I checked 7 public opinion journals on Sunday, January 18, 2026 using the Crossref API. For the period January 11 to January 17, I found 3 new paper(s) in 2 journal(s).

Journal of Elections, Public Opinion and Parties

The big ideological geographic sort? The role of ideological discrimination, social capital and social whispers in deciding where to live
Toni Rodon, Sofia Breitenstein, Guillem Riambau
Full text

Social Science Computer Review

The Dawn of Generative AI-Enabled Political Activism: How Kenyan Gen Z Used ChatGPT and Protest GPTs to Mobilize
John Maina Karanja, Macrina Mbaika Musili
Full text
In June 2024, youth-led protests in Kenya against a controversial Finance Bill demonstrated the connection between digital technologies and political activism in the Global South.
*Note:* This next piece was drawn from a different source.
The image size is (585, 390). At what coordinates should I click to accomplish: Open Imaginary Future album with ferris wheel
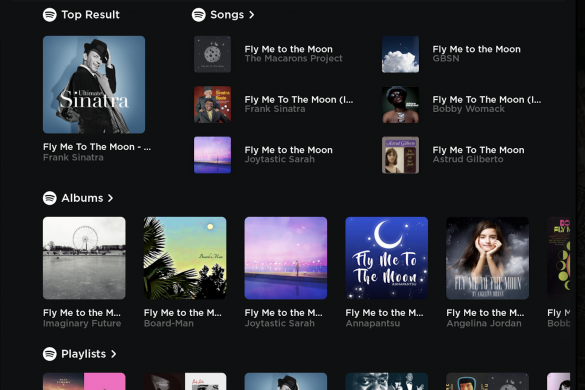pos(84,258)
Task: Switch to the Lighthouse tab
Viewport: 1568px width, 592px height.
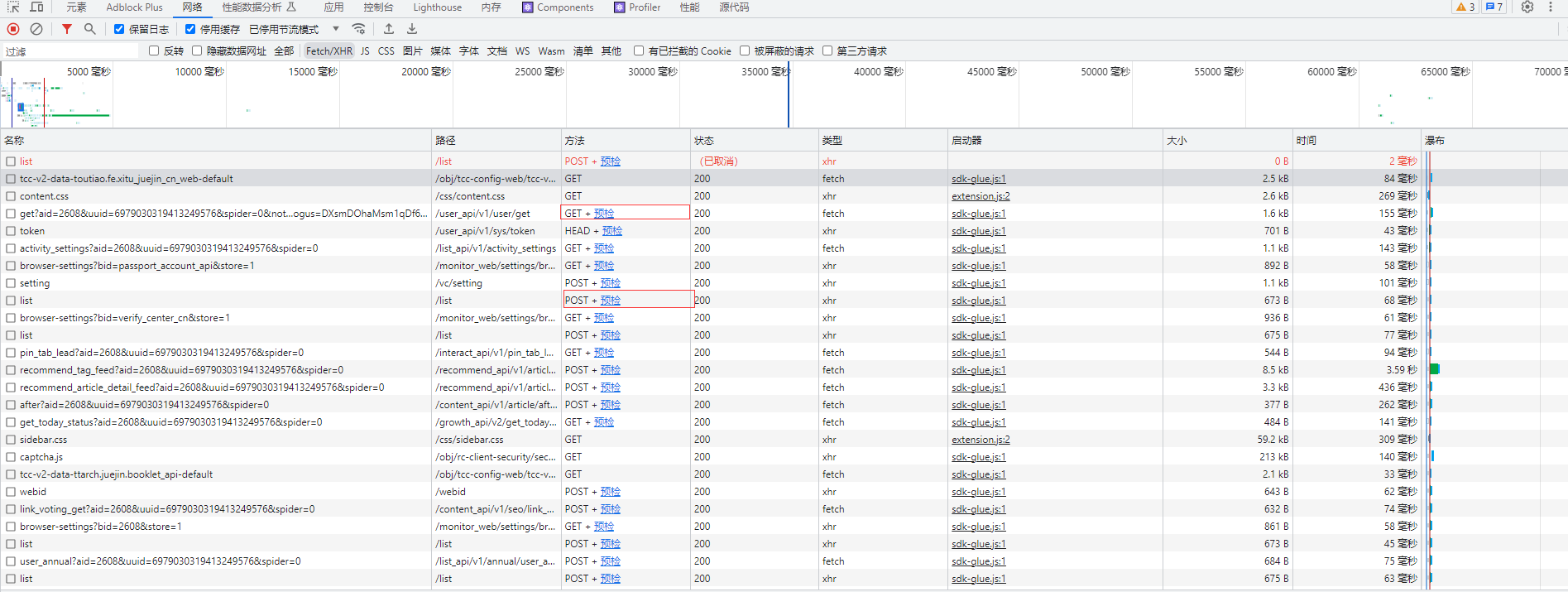Action: click(437, 7)
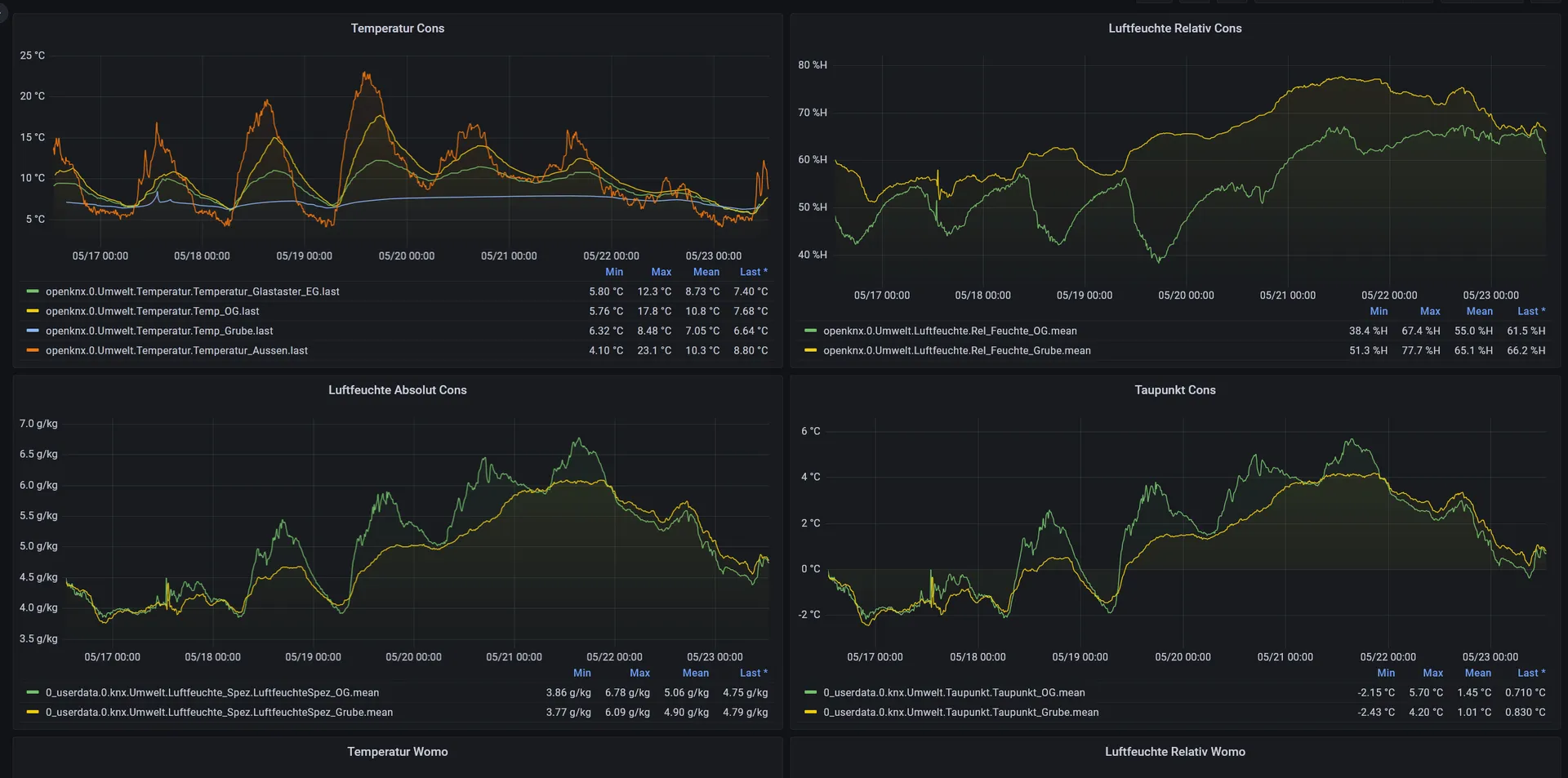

This study examines how generative artificial intelligence (GAI) shapes political participation by focusing on Kenyan Gen Z activists who used ChatGPT to create custom models: Finance_Bill_GPT, Corrupt_Politicians_GPT, and MPs_Contribution_GPT (collectively called Protest_GPT_KE). These tools simplified complex laws, exposed corruption, and mobilized young people online, allowing them to bypass traditional sources such as media and elites. However, using GAI for activism raises ethical and political concerns, including surveillance, data rights, and state repression. The study surveyed 374 Kenyan Gen Z participants, primarily in Nairobi, and used Partial Least Squares Structural Equation Modeling (PLS-SEM) to analyze the connections among AI use, tool appropriation, and political participation. Results show that ChatGPT use alone did not directly increase offline activism; its effect appeared when combined with Protest_GPT_KE and online participation. This study is one of the first to document how youth in the Global South are creatively using GAI for grassroots mobilization, demonstrating that GAI’s political influence depends on user innovation and context.
Identifying Bots Through LLM-Generated Text in Open Narrative Responses: A Proof-of-Concept Study
Joshua Claassen, Jan Karem Höhne, Ruben Bach, Anna-Carolina Haensch
Full text
Online survey participants are frequently recruited through social media platforms, opt-in online access panels, and river sampling approaches. Such online surveys are threatened by bots that shift survey outcomes and exploit incentives. In this proof-of-concept study, we advance the identification of bots driven by Large Language Models (LLMs) through the prediction of LLM-generated text in open narrative responses. We conducted an online survey on same-gender partnerships, including three open narrative questions, and recruited 1512 participants through Facebook. In addition, we utilized two LLM-driven bots, each of which responded to the open narrative questions 400 times. Open narrative responses synthesized by our bots were labeled as containing LLM-generated text (“yes”). Facebook responses were assigned a proxy label (“unclear”) as they may contain bots themselves. Using this binary label as ground truth, we fine-tuned prediction models relying on the “Bidirectional Encoder Representations from Transformers” (BERT) model, resulting in an impressive prediction performance: The models accurately identified between 97% and 100% of bot responses. However, prediction performance decreases if the models make predictions about questions they were not fine-tuned with. Our study contributes to the ongoing discussion on bots and extends the methodological toolkit for protecting the quality and integrity of online survey data.